» **Dataset records**
---------------
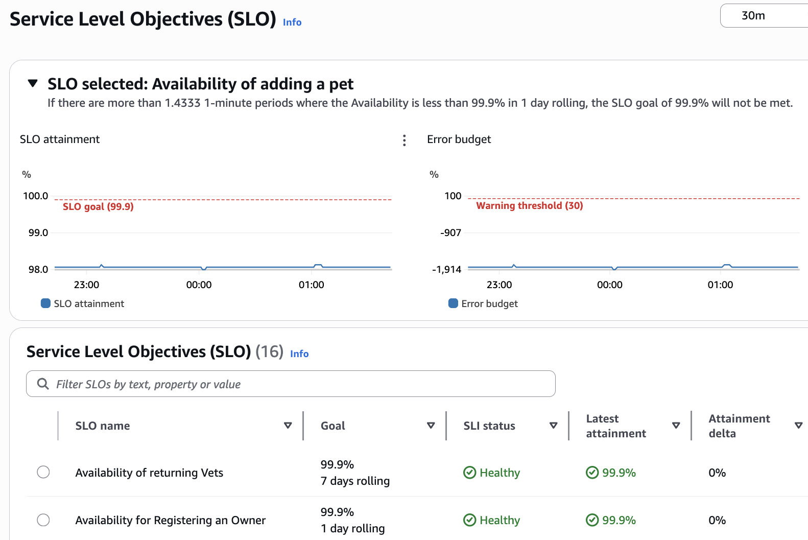The height and width of the screenshot is (540, 808).
Task: Open Info link beside page title
Action: click(292, 22)
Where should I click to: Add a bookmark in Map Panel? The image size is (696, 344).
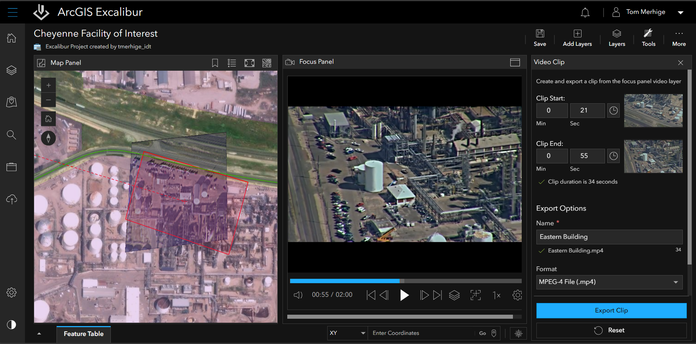[x=215, y=63]
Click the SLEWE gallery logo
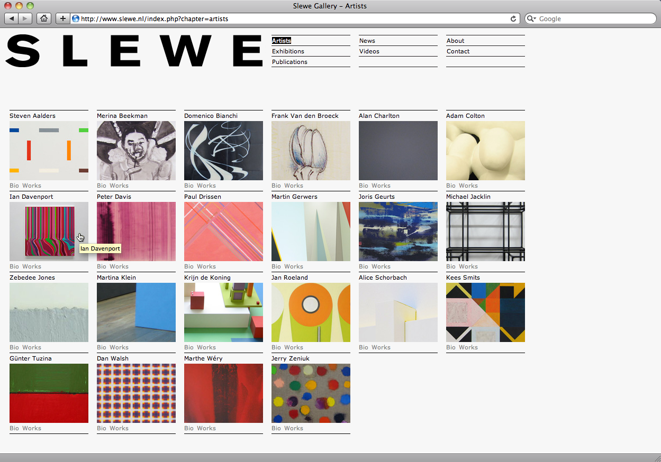This screenshot has height=462, width=661. (x=134, y=51)
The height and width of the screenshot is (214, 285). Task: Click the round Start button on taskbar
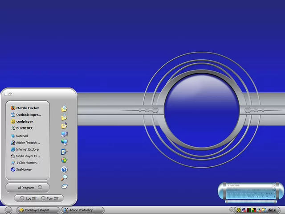pyautogui.click(x=8, y=210)
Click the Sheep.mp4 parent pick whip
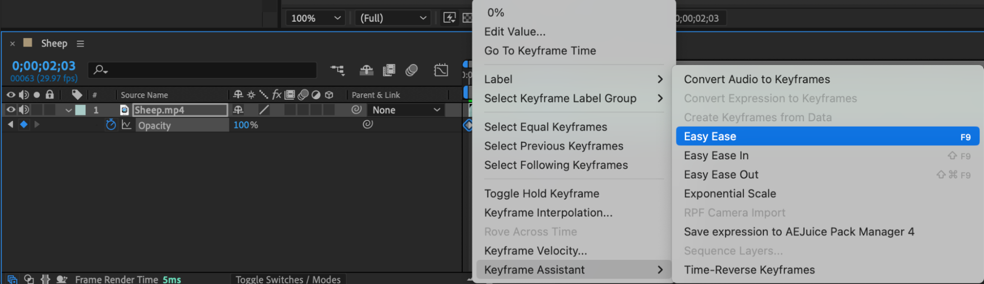 pos(356,109)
---------------
» **Task description**
Exactly as written, restate the lines from the one that contains "Click the SLEWE gallery logo" through the final line of the data, both ends included, but leave out the pictures.

» **Reply**
Click the SLEWE gallery logo
This screenshot has height=462, width=661. (x=134, y=51)
The height and width of the screenshot is (214, 285). Task: Click the round Start button on taskbar
pyautogui.click(x=8, y=210)
Click the Sheep.mp4 parent pick whip
 pos(356,109)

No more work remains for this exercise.